The prevailing hypothesis by which antioxidants may contribute to the reduction of coronary heart disease is through protection of low-density lipoprotein from oxidative modification.1 Vitamin E has, however, many other effects that may influence the pathogenesis of coronary heart disease. In vitro, it seems to modulate prostaglandin metabolism leading to inhibition of platelet aggregation, but in vivo it appears to inhibit platelet adhesion effectively and only weakly affects platelet aggregation.28 Vitamin E also inhibits protein kinase C activity that can contribute to proliferation of smooth muscle cells29 and endothelial dysfunction30 in the arterial wall.

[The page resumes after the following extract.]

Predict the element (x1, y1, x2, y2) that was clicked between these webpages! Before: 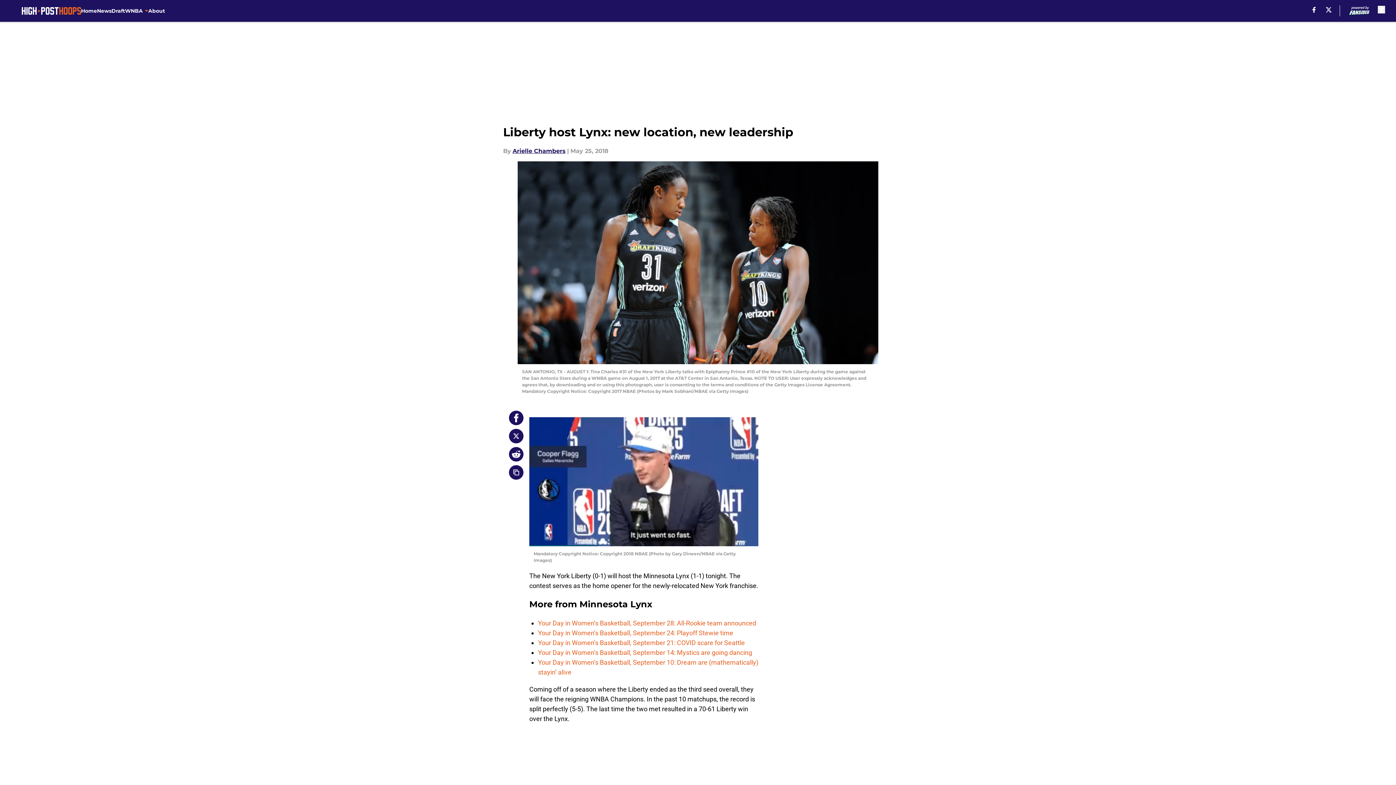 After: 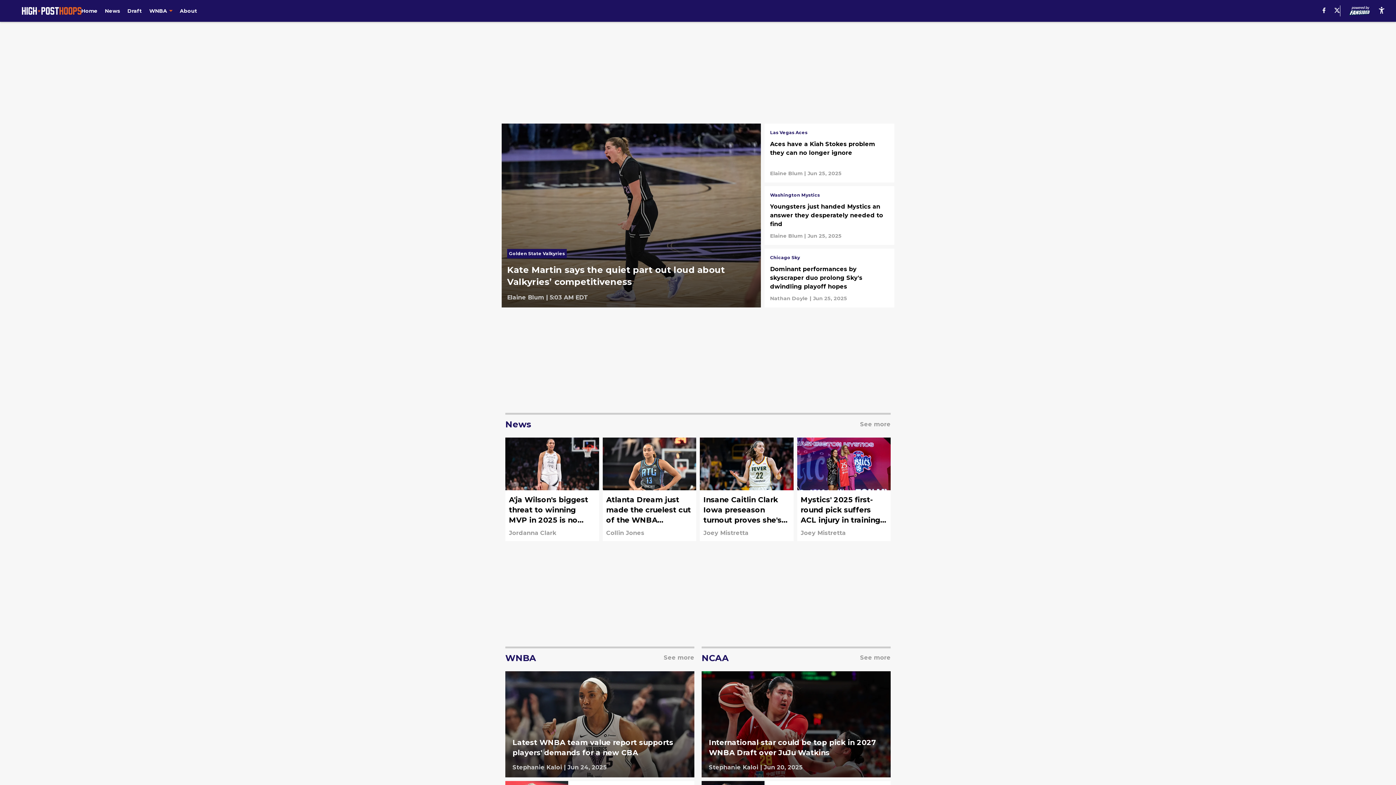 Action: bbox: (21, 5, 81, 16)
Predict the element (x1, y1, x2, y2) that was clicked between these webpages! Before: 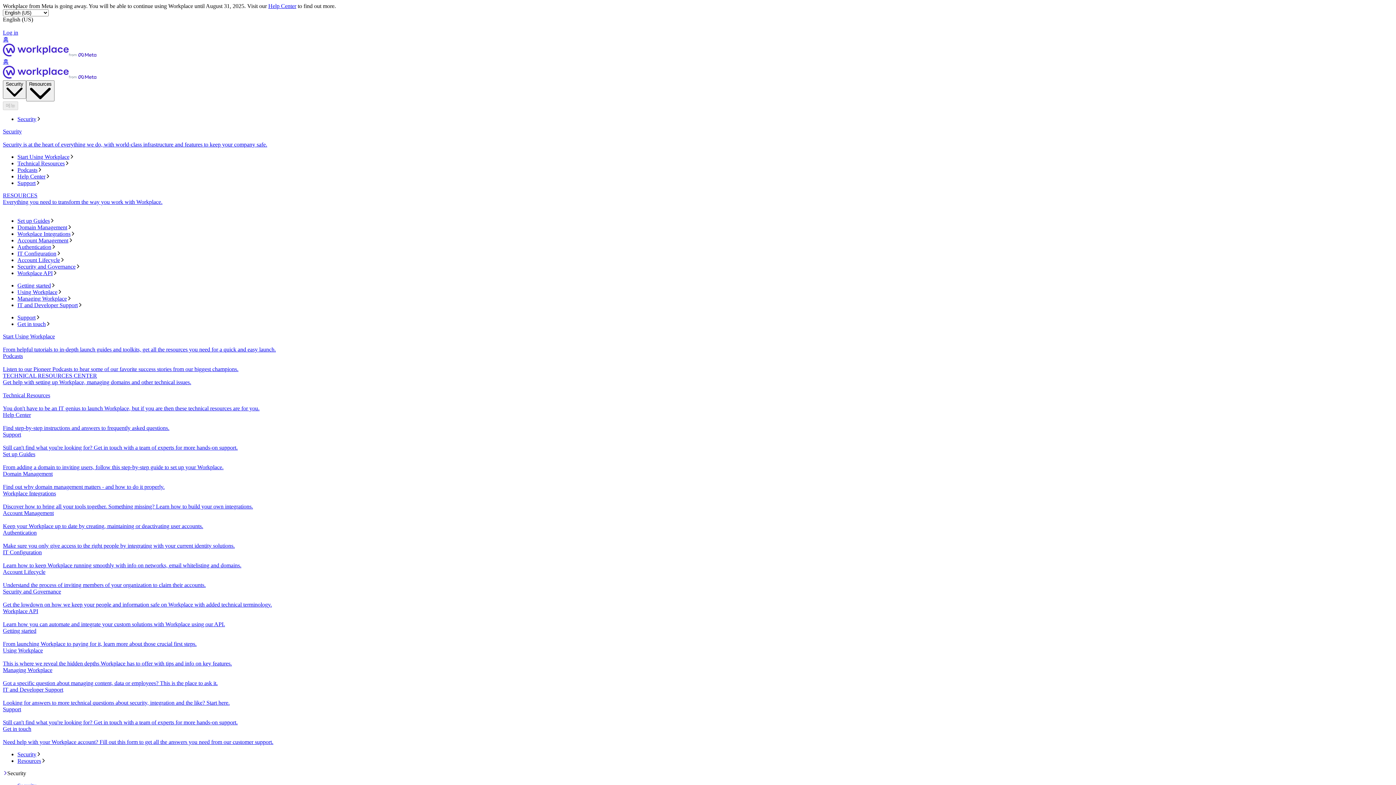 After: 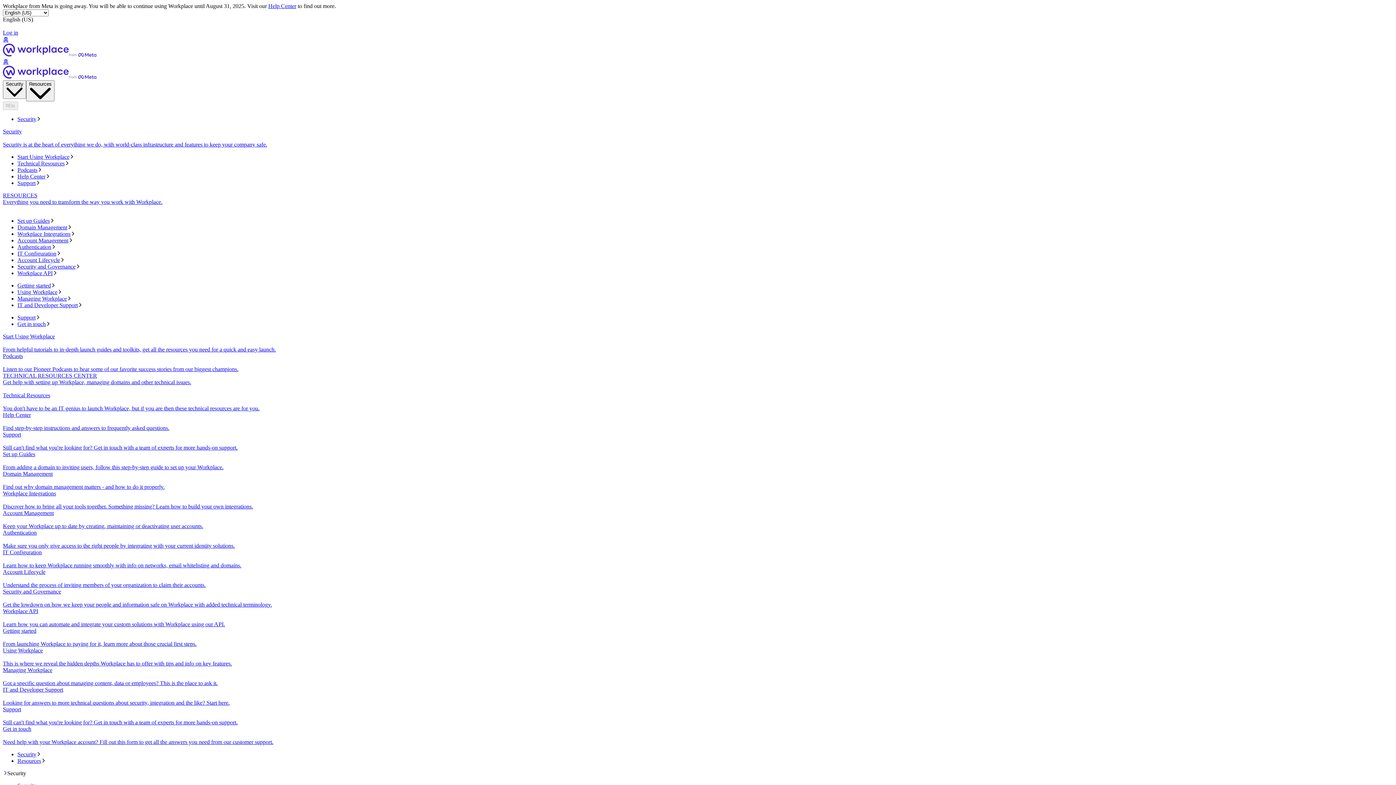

Considering the present results, it seems unlikely that beta carotene has a notable role in the prevention of coronary heart disease. On the other hand, the role of supplemental vitamin E is still open. We found only a modest, nonsignificant 8% decrease in deaths from coronary heart disease when a daily dose of 50 mg of vitamin E was administered. However, some studies suggest that supplemental vitamin E in dosages exceeding 100 mg/d may be more effective in the prevention of coronary heart disease. Ongoing studies address the effect of a higher vitamin E dose, and their results should be available within a few years. Until then, there are no grounds on which to recommend supplemental vitamin E to prevent coronary heart disease.
Accepted for publication August 7, 1997.
The ATBC Study was supported by contract N01-CN-45165 with the US National Cancer Institute, Bethesda, Md.